Principal Investigator:
H.L. Preas II, M.D.
ANES, CC, NIH
Bethesda, MD 20892

Other Personnel:
C. Natanson, M.D., CCMD
S. Solomon, Ph.D., CCMD
A. Hilton, CCMD
S. Richmond, CCMD
M. Fernandez, M.D., CCMD
J. Bacher, DVM, VRP
M. Thomas, DVM, VRP
M. Williams, VRP (contractor)
M. Bur, VRP (contractor)
D. Lancaster, VRP (contractor)
L. Brinster, DVM, VRP (contractor)

Collaborating Unit:
None

Staff-Years:
0

Human Subjects:
(a) Human subjects (b) Human tissues (c) Neither
(a1) Minors (a2) Interviews

Summary of Work: Fentanyl is a commonly used narcotic that has wide applications in general anesthesia and critical care settings. We have previously shown that fentanyl, an opioid agonist, when administered to canines: (1) blocked b-adrenergic hemodynamic responses to epinephrine and isoproterenol; (2) did not effect the a-adrenergic effects of epinephrine or phenylephrine. These studies were extended to define the mechanism of fentanyl-catecholamine interactions by performing similar studies in canines with pertussis toxin, an inhibitor of G-protein signaling. These studies have implications for understanding the mechanism that accounts for altered hemodynamic responses due to fentanyl in anesthesia and in critically ill patients.

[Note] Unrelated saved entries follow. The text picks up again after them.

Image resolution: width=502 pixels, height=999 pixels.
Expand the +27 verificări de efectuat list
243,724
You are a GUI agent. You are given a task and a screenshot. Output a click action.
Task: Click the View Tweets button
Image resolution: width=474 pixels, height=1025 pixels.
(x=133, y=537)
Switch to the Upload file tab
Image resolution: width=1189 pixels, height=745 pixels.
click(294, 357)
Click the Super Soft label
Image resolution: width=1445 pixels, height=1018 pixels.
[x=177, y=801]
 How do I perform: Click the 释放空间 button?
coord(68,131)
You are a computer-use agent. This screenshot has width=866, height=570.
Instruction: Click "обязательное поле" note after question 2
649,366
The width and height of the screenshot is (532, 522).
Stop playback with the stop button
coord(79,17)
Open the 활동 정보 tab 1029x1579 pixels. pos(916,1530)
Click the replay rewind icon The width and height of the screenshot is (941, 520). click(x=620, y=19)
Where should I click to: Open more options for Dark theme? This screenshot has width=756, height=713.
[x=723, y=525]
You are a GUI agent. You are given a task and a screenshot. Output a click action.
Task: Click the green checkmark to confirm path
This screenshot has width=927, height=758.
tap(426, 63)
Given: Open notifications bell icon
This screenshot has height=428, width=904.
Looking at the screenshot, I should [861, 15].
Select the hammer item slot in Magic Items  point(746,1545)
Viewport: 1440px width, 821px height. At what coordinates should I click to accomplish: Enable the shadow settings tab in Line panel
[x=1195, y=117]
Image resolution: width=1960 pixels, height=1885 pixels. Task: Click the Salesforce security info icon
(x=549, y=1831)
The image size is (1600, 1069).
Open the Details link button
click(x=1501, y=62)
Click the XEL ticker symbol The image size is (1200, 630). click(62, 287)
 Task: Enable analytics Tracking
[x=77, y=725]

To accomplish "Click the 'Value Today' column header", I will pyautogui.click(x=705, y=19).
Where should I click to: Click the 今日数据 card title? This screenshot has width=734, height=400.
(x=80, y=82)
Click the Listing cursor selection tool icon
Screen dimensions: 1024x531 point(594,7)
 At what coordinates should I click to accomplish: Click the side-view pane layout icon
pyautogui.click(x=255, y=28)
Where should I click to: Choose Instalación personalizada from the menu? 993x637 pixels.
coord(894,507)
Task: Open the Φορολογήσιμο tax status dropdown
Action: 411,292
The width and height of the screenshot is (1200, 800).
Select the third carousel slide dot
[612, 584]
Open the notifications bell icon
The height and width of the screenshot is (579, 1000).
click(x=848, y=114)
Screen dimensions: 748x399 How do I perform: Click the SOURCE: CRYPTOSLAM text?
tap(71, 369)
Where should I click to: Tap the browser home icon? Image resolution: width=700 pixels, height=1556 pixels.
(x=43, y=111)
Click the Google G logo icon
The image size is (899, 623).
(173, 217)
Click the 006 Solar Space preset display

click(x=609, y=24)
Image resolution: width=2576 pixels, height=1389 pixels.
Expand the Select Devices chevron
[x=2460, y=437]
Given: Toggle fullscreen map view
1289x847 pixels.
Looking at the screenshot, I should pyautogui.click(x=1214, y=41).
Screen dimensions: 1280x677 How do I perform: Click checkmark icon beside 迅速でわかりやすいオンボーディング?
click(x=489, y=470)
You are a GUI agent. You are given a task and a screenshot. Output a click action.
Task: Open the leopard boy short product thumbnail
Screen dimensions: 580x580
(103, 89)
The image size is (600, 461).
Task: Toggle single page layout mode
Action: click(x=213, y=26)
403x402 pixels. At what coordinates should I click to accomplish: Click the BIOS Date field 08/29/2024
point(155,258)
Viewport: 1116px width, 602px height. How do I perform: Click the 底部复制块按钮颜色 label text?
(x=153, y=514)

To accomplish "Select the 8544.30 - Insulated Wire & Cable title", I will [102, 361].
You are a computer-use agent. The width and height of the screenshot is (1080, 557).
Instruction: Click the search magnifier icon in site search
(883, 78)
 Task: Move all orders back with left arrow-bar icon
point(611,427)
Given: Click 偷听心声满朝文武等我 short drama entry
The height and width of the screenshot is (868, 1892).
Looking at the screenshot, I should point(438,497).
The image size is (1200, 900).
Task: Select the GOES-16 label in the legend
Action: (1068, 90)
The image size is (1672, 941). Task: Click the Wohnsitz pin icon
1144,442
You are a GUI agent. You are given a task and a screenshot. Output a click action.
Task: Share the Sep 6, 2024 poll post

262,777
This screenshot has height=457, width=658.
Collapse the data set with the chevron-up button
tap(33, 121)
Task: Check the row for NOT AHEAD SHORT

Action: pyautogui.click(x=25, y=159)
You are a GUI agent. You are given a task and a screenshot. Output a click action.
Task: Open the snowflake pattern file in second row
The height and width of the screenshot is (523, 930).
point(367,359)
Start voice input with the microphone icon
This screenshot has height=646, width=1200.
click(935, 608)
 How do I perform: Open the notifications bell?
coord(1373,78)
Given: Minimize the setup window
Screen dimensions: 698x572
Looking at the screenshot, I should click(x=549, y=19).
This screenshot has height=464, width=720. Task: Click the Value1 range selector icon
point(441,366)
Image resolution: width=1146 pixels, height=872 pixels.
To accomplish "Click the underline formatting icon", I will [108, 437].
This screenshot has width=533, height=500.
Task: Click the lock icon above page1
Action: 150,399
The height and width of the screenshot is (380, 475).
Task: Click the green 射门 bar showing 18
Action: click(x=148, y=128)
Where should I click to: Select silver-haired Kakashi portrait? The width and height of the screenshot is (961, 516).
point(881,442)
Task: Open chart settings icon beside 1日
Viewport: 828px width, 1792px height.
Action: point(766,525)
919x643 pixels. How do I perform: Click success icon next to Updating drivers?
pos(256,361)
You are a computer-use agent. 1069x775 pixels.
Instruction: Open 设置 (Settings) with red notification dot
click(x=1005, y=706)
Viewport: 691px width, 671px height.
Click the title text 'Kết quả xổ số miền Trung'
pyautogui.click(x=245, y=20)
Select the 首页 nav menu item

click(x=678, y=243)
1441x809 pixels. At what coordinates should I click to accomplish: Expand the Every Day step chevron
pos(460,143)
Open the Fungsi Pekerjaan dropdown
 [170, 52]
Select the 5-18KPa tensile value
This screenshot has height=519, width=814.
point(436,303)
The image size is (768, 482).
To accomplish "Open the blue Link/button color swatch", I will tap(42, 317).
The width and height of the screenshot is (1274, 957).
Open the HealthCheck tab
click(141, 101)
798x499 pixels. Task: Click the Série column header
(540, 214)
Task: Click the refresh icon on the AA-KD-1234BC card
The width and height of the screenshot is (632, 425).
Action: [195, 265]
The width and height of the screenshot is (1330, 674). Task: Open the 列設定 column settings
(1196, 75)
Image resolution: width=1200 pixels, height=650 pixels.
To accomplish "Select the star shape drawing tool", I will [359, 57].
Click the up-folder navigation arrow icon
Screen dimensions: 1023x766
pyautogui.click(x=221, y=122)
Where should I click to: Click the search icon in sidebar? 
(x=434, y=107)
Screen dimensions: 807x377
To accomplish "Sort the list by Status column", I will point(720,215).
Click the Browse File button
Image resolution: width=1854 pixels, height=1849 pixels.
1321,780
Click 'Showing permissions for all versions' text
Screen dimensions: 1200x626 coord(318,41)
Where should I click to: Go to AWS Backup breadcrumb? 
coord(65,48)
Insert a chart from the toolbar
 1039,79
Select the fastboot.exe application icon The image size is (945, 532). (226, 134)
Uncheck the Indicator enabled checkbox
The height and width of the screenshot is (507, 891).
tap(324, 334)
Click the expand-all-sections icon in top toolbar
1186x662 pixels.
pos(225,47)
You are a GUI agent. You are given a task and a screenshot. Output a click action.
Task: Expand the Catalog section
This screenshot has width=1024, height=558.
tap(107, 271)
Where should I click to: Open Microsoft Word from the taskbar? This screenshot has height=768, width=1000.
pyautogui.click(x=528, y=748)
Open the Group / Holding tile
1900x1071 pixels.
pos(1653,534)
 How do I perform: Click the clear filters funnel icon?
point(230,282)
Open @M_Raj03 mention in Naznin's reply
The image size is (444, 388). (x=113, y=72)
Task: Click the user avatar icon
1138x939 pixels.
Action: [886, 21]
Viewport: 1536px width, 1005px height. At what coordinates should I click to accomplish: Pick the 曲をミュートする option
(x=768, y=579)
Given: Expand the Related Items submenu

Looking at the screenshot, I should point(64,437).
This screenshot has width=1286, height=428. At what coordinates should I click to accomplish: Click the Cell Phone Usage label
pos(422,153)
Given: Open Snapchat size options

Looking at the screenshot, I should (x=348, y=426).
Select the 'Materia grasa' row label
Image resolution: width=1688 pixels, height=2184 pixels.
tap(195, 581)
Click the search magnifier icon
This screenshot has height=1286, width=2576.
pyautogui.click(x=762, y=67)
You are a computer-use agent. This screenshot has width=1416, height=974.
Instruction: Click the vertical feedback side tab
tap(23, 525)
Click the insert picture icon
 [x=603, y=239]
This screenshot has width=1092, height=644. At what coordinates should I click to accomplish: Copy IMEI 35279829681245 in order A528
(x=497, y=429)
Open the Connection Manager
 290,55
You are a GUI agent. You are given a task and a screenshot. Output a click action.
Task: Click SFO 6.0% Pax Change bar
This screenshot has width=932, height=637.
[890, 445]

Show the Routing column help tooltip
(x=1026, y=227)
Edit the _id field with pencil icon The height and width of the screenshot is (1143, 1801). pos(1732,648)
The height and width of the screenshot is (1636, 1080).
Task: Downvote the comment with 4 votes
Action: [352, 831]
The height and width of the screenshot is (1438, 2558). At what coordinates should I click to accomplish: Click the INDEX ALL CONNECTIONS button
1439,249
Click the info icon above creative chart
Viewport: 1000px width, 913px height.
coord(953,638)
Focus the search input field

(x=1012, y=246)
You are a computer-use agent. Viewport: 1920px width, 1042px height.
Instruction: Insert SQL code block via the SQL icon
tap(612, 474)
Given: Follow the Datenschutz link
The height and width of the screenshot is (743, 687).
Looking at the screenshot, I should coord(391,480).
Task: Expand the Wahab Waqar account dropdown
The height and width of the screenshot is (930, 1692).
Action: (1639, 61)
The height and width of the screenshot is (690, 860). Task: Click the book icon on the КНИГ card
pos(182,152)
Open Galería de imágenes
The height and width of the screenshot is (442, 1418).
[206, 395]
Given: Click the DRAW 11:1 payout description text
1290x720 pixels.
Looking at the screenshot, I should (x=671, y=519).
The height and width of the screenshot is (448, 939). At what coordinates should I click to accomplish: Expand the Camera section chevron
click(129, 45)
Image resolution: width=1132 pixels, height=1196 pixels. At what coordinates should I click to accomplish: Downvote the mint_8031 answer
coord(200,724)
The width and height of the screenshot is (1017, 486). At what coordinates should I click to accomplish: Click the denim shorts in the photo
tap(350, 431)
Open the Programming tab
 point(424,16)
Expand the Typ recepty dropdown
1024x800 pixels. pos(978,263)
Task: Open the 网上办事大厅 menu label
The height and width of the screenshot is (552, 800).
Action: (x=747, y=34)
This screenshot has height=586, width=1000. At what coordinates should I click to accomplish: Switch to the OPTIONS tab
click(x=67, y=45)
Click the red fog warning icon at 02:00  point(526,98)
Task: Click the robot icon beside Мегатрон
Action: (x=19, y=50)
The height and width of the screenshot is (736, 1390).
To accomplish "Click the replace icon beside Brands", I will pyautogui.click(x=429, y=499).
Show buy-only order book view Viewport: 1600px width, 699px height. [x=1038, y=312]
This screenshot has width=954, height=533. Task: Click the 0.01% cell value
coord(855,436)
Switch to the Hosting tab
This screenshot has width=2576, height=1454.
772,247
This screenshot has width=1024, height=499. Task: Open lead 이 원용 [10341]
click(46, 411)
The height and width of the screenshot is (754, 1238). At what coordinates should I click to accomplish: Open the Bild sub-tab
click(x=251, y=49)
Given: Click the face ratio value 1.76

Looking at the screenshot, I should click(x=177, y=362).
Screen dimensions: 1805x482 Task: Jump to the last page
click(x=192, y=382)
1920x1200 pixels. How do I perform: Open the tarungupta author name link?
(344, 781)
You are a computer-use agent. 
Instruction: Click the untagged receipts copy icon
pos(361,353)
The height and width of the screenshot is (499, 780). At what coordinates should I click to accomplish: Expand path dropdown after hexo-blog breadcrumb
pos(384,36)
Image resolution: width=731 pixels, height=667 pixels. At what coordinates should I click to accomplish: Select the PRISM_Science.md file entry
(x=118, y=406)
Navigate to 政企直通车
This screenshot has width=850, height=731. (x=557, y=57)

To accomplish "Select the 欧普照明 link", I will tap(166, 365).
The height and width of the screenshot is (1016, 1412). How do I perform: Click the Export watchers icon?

The pilot portion of this protocol which used four dogs was completed in September 1999. Based on these results, the main portion of this protocol was begun. Twenty dogs will be enrolled in this phase of the study. All 20 will have completed parts one and two in phase two by June 16, 2000. For those dogs scheduled to have a third study, this protocol will be completed by September 16, 2000.